◆ **WORK TO DO**
Copy every one of the records below line for line, changing nothing.

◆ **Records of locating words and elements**

* * * * *

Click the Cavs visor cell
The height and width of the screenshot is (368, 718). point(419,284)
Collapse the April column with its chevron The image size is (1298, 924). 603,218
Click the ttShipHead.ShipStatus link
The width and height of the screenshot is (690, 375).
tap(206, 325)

* * * * *

◆ **RESULT OF THIS TASK**
Click the Cavs visor cell
The height and width of the screenshot is (368, 718). point(419,284)
Collapse the April column with its chevron The image size is (1298, 924). 603,218
Click the ttShipHead.ShipStatus link
The width and height of the screenshot is (690, 375).
tap(206, 325)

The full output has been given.